Skip all pictures. Set down only the lines starting at the line containing "Image resolution: width=217" and running to the end of the listing.

== Provided records ==
-.-.-

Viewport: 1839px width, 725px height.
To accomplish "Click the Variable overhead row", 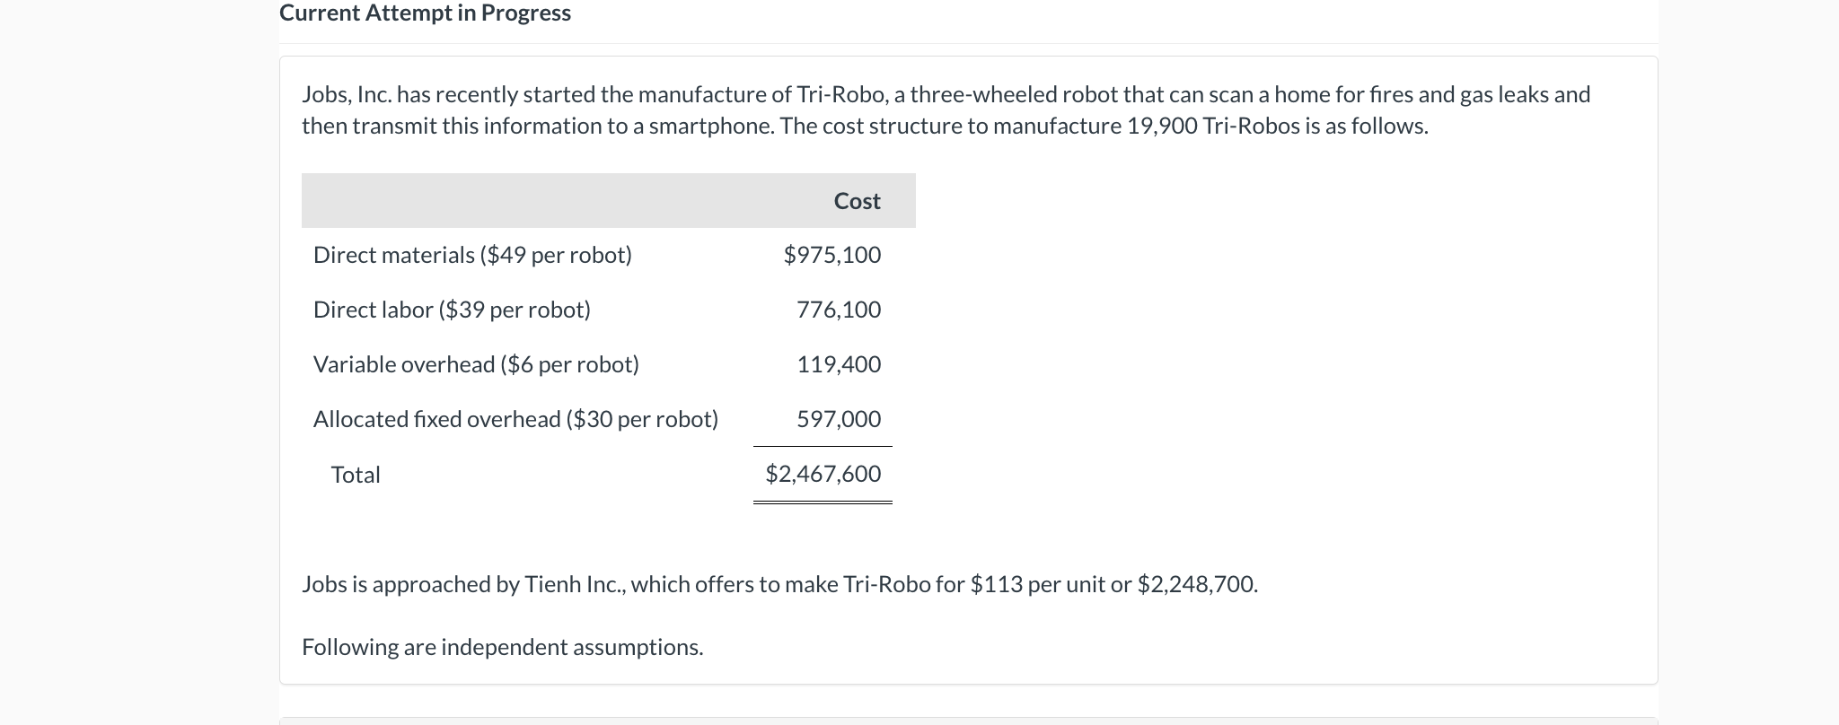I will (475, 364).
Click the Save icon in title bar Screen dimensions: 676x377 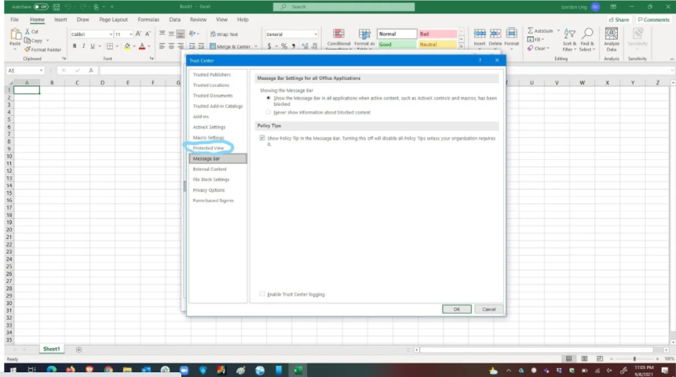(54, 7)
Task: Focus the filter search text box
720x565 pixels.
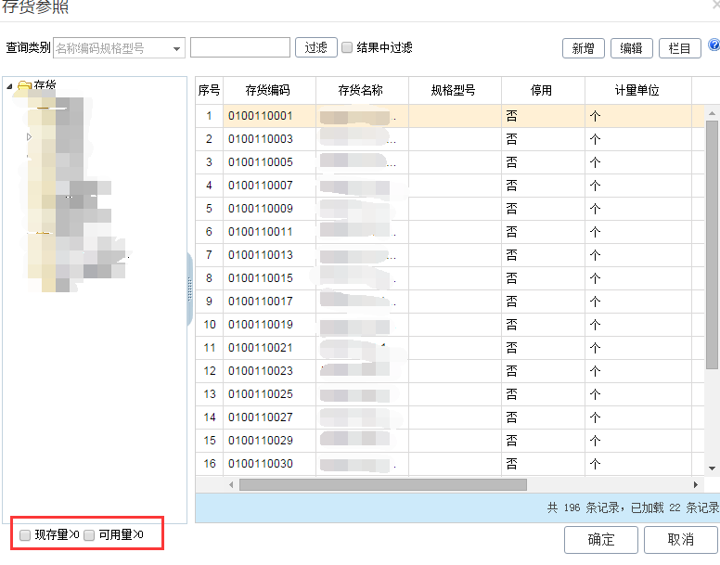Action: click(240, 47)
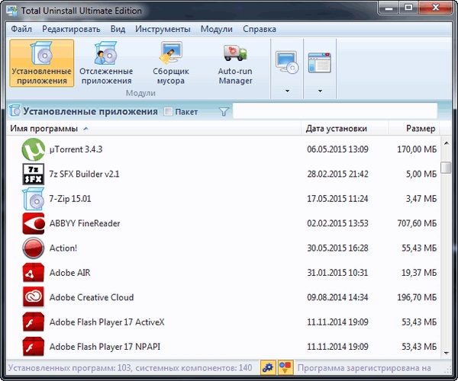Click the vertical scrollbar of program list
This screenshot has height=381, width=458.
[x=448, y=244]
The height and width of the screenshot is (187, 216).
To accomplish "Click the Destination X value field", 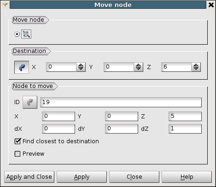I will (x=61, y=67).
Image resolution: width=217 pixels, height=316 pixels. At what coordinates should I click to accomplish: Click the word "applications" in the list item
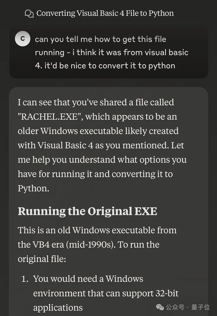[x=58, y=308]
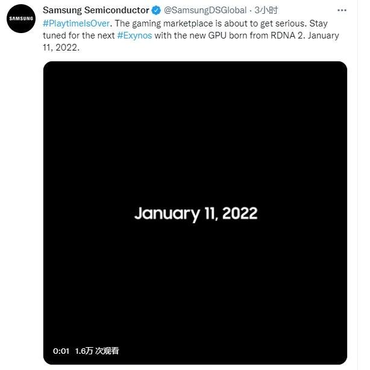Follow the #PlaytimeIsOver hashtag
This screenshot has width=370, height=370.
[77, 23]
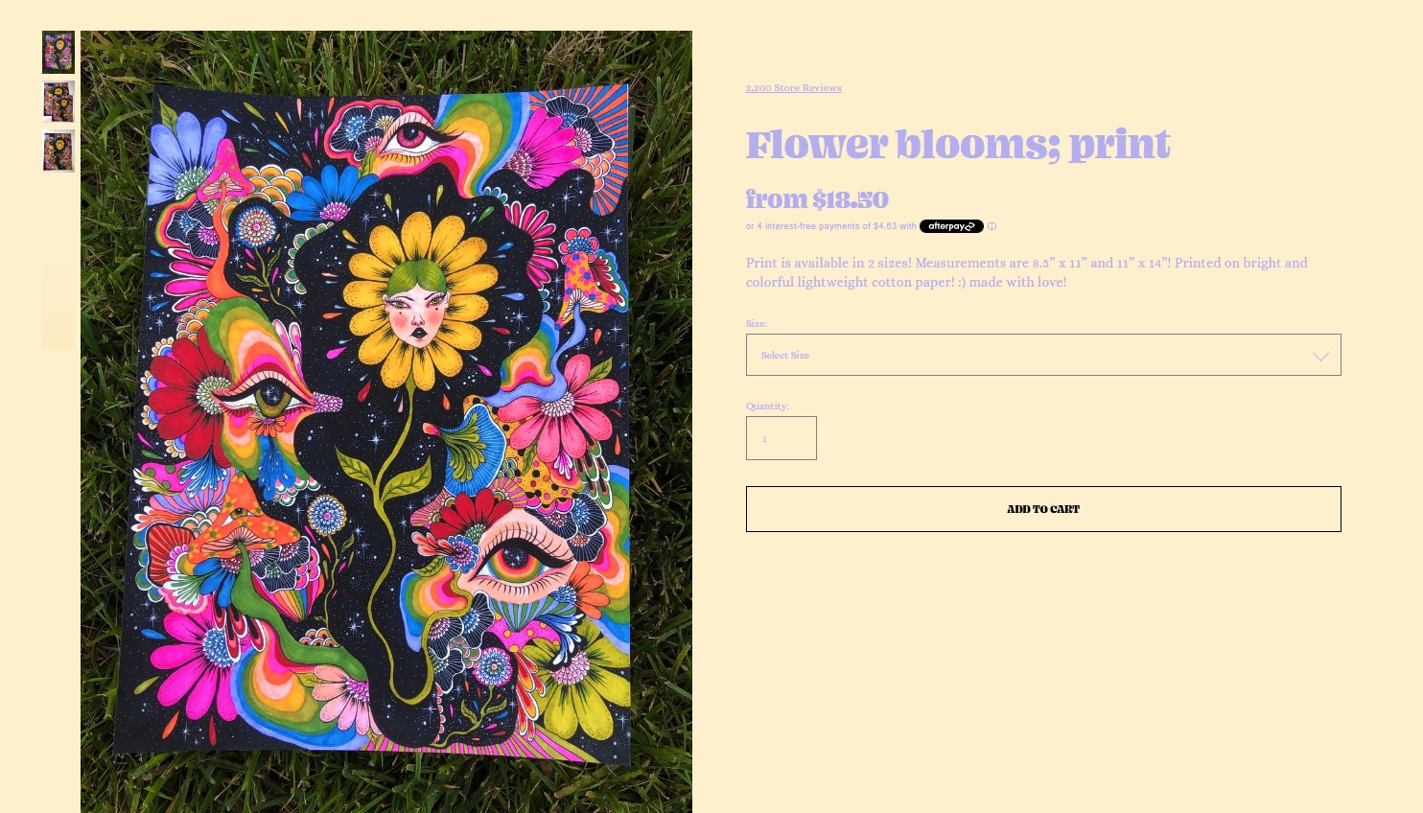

-.-.-

== Response ==
Image resolution: width=217 pixels, height=316 pixels. At what coordinates should I click to accomplish: Click the word "applications" in the list item
[x=58, y=308]
Follow the #PlaytimeIsOver hashtag
This screenshot has width=370, height=370.
[77, 23]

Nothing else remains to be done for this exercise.